● Work instruction: Only what runs from the line with "The width and" to the end of the data should appear in the answer, exactly as written and without pictures.

● Material provided:
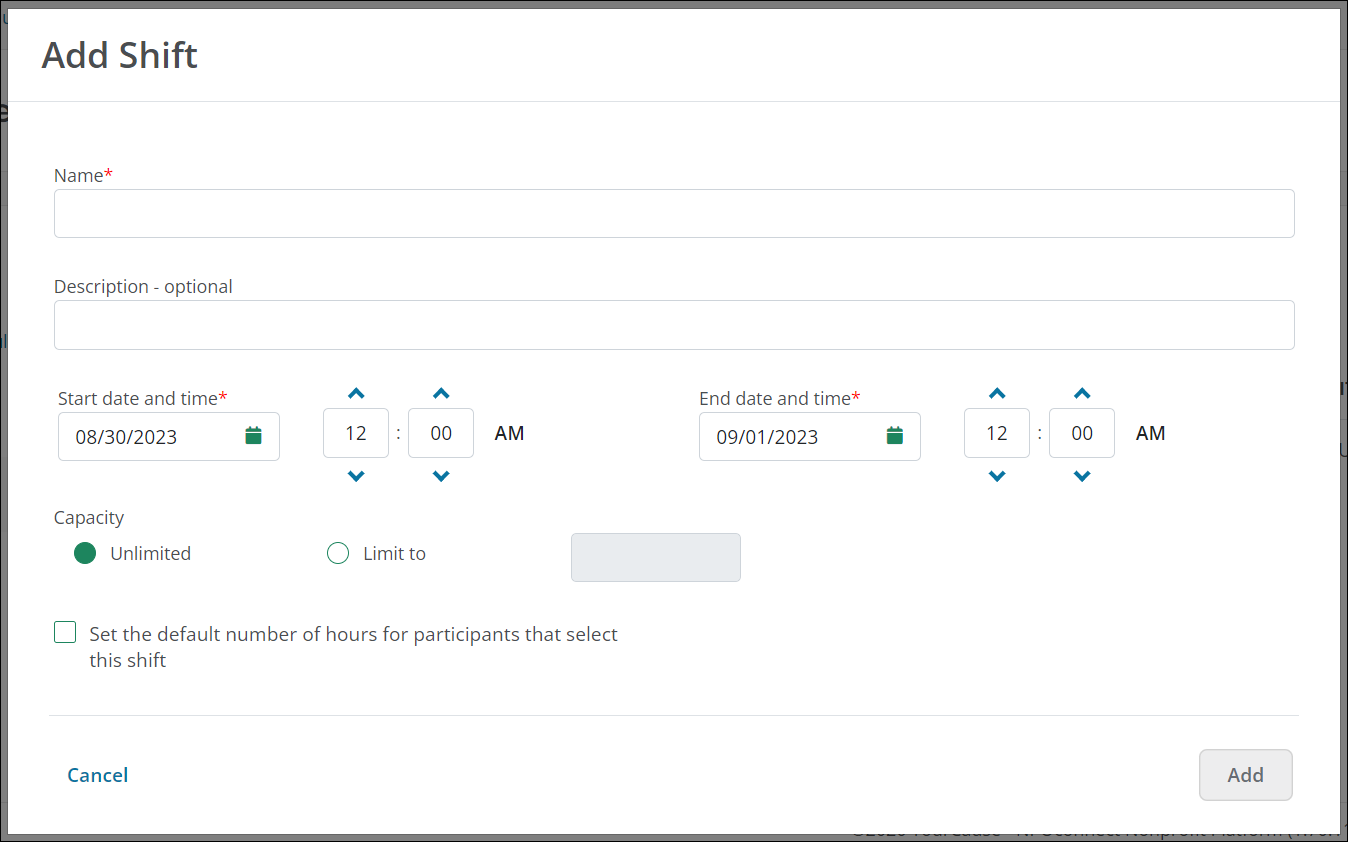Increase the start time minutes
The height and width of the screenshot is (842, 1348).
pos(441,394)
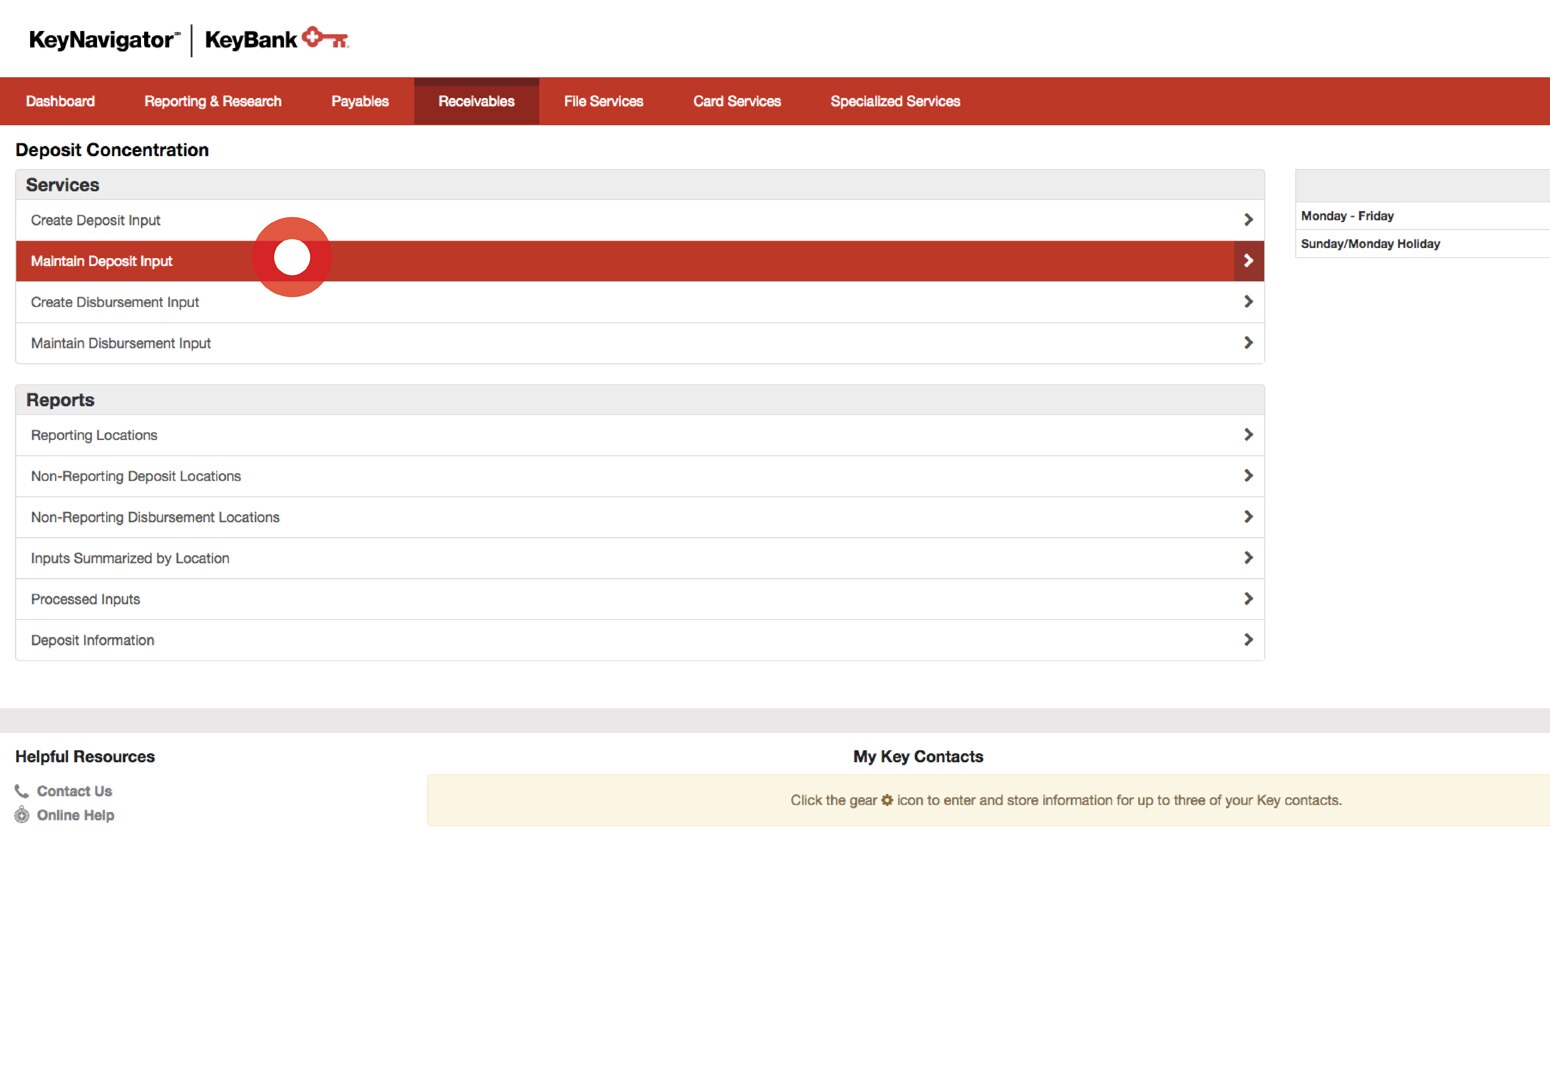Click the KeyBank key logo
The image size is (1550, 1087).
326,38
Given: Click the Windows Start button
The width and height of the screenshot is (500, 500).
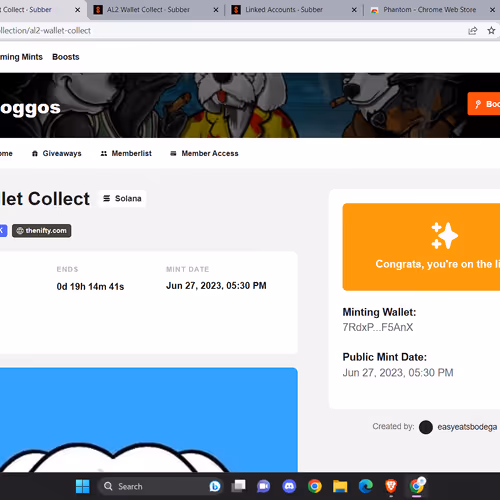Looking at the screenshot, I should (x=82, y=486).
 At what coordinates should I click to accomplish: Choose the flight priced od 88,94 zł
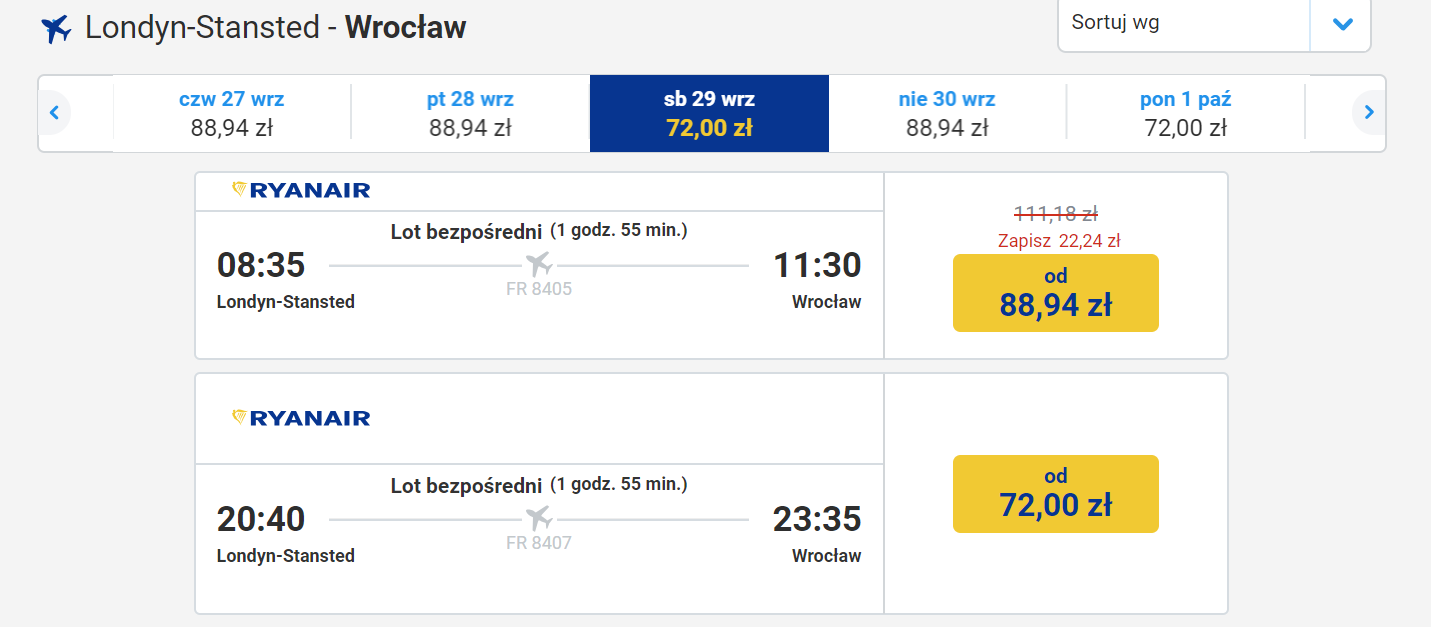(x=1056, y=293)
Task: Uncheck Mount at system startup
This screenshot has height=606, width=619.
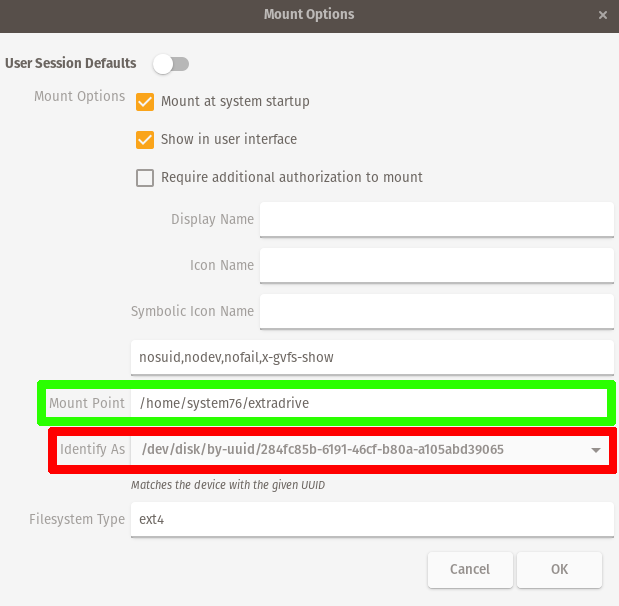Action: (145, 102)
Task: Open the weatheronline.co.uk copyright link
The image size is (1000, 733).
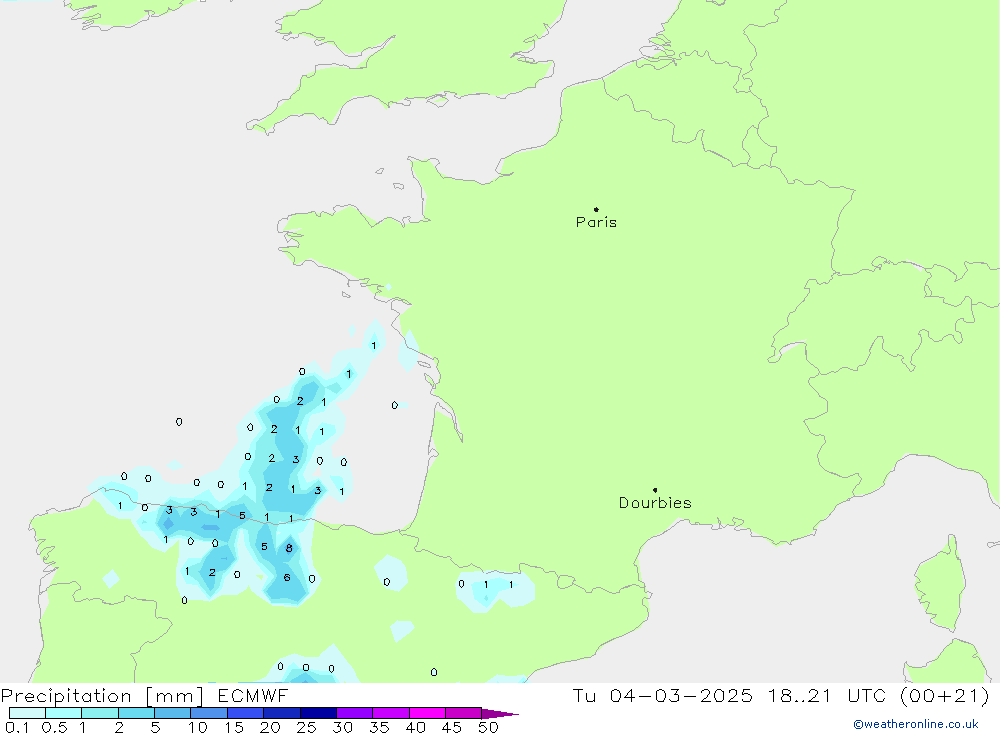Action: (x=915, y=724)
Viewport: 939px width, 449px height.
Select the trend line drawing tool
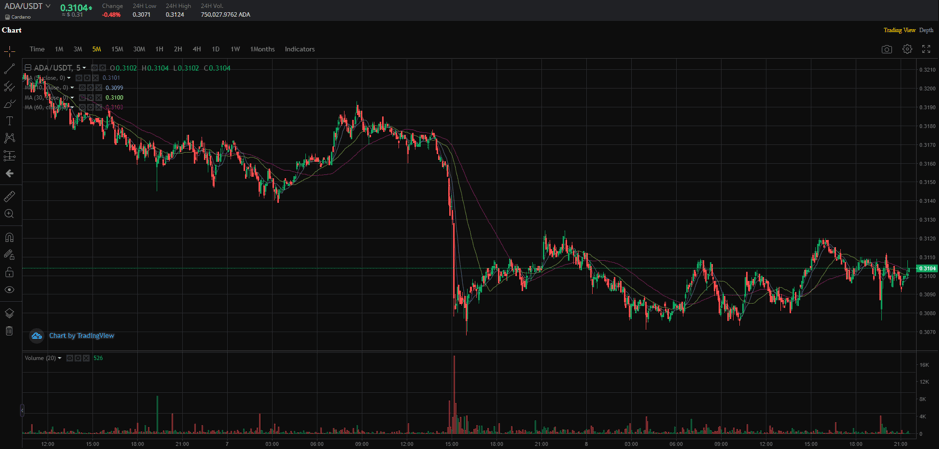click(x=9, y=69)
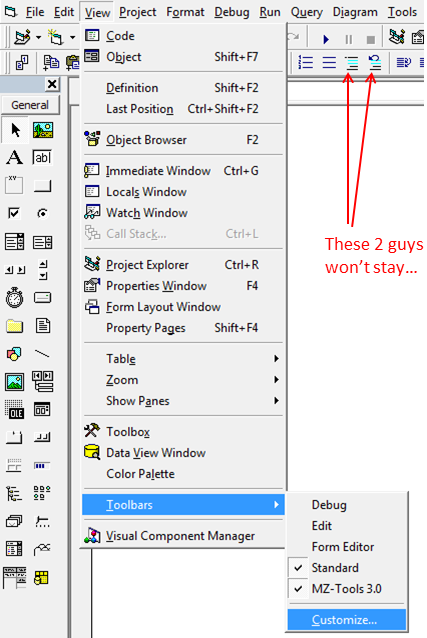Select the PictureBox control tool
Viewport: 427px width, 638px height.
click(x=43, y=130)
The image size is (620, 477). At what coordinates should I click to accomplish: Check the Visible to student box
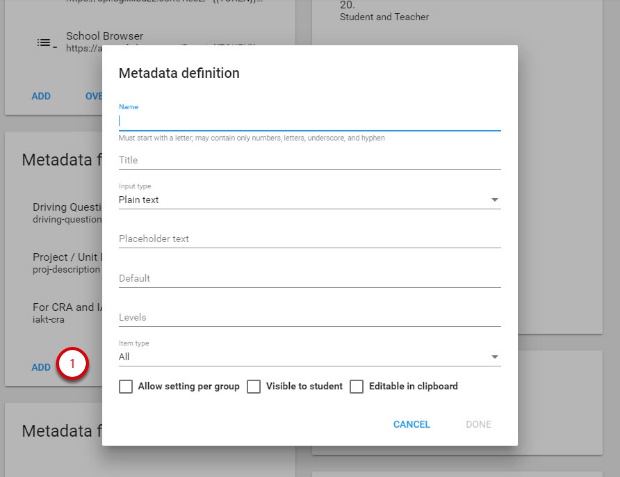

● Solution for this task:
The width and height of the screenshot is (500, 500).
Looking at the screenshot, I should (x=82, y=486).
 At what coordinates should I click to accomplish: Choose the flight priced od 88,94 zł
(x=1056, y=293)
Task: Uncheck Mount at system startup
This screenshot has height=606, width=619.
Action: (145, 102)
Task: Open the weatheronline.co.uk copyright link
The image size is (1000, 733).
Action: (x=915, y=724)
Viewport: 939px width, 449px height.
Select the trend line drawing tool
click(x=9, y=69)
Select the PictureBox control tool
Viewport: 427px width, 638px height.
click(x=43, y=130)
The image size is (620, 477). At what coordinates should I click to accomplish: Check the Visible to student box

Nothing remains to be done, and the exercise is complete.